◆ What you should do
Line by line, check the data for the string "sidebar" and state how many lines have it, nothing more.

◆ Given entries
▶

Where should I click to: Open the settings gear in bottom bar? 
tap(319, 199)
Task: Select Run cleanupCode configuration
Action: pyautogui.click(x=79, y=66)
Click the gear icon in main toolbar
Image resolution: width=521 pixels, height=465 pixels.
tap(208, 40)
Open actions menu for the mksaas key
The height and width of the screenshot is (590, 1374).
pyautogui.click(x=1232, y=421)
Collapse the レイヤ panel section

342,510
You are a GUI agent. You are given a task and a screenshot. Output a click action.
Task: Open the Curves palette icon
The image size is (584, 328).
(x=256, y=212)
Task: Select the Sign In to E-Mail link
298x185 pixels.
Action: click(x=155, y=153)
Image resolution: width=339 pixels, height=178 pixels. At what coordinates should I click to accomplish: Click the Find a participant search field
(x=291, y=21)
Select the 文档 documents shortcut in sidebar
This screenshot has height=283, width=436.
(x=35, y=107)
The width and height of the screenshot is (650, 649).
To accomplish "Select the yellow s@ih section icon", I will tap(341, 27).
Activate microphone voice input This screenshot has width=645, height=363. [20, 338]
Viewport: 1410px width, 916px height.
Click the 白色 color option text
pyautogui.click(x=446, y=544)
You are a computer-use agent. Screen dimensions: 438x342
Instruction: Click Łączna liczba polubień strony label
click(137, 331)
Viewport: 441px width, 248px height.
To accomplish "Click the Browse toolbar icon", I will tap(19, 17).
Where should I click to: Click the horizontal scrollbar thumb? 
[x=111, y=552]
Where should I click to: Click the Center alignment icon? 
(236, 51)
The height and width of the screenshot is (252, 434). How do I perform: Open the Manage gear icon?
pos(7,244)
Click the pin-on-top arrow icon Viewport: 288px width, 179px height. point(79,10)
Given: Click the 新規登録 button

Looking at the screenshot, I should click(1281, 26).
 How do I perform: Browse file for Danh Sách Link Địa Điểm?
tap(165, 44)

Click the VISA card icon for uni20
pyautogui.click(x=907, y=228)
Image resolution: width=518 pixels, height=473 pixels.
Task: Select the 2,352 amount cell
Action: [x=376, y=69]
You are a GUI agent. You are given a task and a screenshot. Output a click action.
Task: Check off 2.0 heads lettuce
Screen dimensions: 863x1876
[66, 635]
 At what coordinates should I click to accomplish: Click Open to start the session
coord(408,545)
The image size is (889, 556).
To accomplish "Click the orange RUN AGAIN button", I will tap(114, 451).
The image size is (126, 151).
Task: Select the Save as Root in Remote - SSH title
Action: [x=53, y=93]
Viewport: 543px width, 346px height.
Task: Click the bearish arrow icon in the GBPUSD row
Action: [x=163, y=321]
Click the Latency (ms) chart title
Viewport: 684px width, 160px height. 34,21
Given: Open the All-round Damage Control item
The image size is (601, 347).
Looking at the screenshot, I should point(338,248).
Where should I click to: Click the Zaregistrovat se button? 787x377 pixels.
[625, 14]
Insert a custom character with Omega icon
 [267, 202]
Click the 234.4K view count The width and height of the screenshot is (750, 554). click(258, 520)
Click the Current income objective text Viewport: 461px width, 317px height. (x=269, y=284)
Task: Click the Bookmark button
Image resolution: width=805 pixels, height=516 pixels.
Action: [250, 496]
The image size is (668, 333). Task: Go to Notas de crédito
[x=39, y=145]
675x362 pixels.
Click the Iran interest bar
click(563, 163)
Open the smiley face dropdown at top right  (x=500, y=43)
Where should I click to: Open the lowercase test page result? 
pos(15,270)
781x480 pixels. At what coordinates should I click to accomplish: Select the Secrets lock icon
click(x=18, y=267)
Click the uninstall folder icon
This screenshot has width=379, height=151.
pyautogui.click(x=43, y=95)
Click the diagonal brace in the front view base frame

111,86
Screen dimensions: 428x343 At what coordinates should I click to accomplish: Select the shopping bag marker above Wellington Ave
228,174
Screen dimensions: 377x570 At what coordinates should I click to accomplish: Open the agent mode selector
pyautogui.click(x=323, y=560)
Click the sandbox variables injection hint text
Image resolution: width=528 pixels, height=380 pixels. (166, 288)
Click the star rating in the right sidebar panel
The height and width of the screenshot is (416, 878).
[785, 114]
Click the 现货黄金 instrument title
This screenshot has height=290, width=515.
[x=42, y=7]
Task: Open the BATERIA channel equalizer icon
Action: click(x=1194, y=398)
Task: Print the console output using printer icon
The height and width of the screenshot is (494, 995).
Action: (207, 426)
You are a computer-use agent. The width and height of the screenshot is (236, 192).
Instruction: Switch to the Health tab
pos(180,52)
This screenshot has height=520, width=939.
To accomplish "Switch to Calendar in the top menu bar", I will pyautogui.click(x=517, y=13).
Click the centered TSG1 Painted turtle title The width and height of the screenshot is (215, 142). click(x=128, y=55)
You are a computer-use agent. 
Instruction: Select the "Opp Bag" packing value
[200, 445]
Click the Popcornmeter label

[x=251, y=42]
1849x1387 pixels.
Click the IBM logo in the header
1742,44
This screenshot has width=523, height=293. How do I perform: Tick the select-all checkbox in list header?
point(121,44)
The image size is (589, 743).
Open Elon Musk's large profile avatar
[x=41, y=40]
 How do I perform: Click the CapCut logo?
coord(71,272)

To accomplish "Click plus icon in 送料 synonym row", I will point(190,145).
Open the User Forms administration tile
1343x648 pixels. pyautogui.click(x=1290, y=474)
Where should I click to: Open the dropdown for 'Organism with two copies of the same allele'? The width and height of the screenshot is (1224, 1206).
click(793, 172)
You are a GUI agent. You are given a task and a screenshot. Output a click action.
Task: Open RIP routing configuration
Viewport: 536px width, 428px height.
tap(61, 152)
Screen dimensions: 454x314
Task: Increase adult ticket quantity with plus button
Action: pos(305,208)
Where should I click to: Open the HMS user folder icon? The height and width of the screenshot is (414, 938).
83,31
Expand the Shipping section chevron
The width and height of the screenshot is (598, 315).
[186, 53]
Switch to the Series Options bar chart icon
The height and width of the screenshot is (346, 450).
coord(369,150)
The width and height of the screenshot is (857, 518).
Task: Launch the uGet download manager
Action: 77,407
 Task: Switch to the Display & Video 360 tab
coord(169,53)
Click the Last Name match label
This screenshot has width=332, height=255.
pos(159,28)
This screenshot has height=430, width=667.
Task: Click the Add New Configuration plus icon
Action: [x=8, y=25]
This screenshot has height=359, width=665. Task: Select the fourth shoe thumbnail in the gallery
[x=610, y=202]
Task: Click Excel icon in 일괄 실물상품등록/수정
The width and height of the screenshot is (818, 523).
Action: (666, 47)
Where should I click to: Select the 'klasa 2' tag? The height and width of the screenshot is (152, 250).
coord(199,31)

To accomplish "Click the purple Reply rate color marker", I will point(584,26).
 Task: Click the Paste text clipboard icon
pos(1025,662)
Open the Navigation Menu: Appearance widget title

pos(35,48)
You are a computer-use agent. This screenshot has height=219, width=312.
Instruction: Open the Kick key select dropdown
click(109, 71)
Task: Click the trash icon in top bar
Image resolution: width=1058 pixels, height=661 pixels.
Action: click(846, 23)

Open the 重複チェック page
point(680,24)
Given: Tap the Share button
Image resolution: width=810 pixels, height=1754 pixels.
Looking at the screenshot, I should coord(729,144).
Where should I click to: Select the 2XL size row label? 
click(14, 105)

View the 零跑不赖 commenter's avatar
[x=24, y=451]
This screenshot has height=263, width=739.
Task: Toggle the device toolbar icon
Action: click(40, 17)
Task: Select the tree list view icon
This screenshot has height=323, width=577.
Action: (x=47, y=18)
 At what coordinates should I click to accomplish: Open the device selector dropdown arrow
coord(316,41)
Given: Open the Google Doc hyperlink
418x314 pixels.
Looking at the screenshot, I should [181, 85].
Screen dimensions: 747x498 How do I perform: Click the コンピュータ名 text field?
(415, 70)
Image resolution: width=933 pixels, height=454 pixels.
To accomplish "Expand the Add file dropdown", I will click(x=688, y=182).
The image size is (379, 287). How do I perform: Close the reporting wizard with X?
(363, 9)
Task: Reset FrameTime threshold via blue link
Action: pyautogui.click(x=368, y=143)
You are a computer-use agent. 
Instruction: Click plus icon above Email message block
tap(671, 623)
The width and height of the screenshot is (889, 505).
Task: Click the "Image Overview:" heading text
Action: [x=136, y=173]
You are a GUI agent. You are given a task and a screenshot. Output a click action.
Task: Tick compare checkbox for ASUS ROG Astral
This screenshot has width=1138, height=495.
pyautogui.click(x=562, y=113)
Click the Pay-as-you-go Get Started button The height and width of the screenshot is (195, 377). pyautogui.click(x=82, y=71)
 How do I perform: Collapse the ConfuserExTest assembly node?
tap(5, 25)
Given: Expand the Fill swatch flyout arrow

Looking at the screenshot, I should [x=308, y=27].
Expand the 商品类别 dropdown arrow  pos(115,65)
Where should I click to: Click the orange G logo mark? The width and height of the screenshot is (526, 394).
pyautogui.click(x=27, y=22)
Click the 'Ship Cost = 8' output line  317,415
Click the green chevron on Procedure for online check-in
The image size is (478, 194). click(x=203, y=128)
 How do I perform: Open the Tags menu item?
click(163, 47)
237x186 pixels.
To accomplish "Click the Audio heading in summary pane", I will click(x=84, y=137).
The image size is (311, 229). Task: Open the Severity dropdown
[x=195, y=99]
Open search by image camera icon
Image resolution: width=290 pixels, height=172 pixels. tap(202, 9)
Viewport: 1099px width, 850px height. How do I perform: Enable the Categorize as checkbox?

◀

◆ Reply to the exercise
2